The second chart looks like a good argument to turn off the A/C and open a window, and to start buying more local goods. Neither of those rely on companies making the next generation of "x" technology available to consumers.
from a policy-setting perspective the second graph is worthless.
e.g. if you are going to tax emitting activities, do you look @ the second graph & tax food, even though food having been transported a short distance & used little energy in production will be penalized along with the food which is more responsible for the problem? of course not, you look at the first graph & tax transport, then the impact falls appropriately upon the most problem-causing food
Unless we all move to southern California or China for our goods, I don't believe there is a realistic way to make much of an impact on this.
Excellent information. Since it's based on the same dataset, this is a great example of how sorting data into information directs how it can be acted upon.
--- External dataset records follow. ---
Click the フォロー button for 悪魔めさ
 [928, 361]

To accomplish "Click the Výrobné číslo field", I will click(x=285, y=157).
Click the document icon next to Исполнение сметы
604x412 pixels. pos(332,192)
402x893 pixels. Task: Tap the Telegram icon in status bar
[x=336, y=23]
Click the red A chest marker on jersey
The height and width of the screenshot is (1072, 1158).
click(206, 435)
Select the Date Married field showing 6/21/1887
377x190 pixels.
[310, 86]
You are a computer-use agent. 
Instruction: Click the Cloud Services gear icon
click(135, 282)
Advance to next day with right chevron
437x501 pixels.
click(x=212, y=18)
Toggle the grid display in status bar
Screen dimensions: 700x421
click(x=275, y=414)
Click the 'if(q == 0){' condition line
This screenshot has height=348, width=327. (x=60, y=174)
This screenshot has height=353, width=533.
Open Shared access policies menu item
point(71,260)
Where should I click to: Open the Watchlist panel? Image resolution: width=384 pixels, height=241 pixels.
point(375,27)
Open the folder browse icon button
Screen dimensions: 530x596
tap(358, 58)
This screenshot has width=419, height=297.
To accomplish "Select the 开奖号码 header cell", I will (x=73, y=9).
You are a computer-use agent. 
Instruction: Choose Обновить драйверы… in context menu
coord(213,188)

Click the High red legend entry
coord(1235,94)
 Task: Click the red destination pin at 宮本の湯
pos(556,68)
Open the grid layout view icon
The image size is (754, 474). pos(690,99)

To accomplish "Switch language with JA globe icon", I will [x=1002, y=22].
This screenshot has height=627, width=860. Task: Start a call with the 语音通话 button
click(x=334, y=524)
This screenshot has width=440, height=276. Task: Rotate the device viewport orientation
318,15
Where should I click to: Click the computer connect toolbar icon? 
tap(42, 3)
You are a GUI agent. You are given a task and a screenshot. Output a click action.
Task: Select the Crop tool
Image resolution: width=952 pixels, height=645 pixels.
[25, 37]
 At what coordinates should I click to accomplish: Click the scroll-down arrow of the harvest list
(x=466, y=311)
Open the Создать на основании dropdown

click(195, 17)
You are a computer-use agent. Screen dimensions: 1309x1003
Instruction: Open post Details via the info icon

Different stakeholders (policymakers, consumers), or different tactics (policy, consumption) require the different info to direct appropriate action.
I really like that this approach encourages us to see many facets of the issue, with no "one way" to interpret a dataset. By presenting data in multiple ways it encourages envisioning (& hopefully implementing) multiple solutions. Kudos.
In addition to "buy local" (an interpretation I absolutely agree with), I see another solution: "buy less":
a) Reducing purchases (doing without or replacing on a longer cycle) can affect the 38%. Viewed this way, the second chart urges us to consume less & to think about the impact of always having the trendiest thingamabob. Changing "always" to "occasionally" or "aah, nevermind" helps.
b) Re-use & freecycling (no favorites, www.freecycle.org is only one example of free-exchange communities) doesn't just reduce landfill. Finding a new local home for still-useful stuff eliminates a new "good or material" from having to be "provided", reducing the 38%.
c) Thoughtfully designed & produced products (the amount & type of energy & raw materials used to produce & transport goods & materials).
d) Yet, all things in moderation, including moderation: This does not necessarily mean we should put off purchasing that high-efficiency appliance to replace a wasteful one. Also, less stuff doesn't mean depriving yourself or vilifying trendy new designs. It can be Really Great "less stuff", i.e. one FANTASTIC purse instead of one for each outfit.
Thank you for sharing this information. Sorry for the lengthy post.
I think that the second graph is very illuminating. I live in NYC and here buildings make up an even larger portion of greenhouse gas emissions. Up until now building policy has focused on new construction, but the real challenge is all of the existing buildings. I'd like to see more people advocating for policies that will encourage and/or require owners and operators of existing buildings to make them more energy efficient, especially since many of the improvements that would have the largest impact will also pay for themselves within 5-10 years.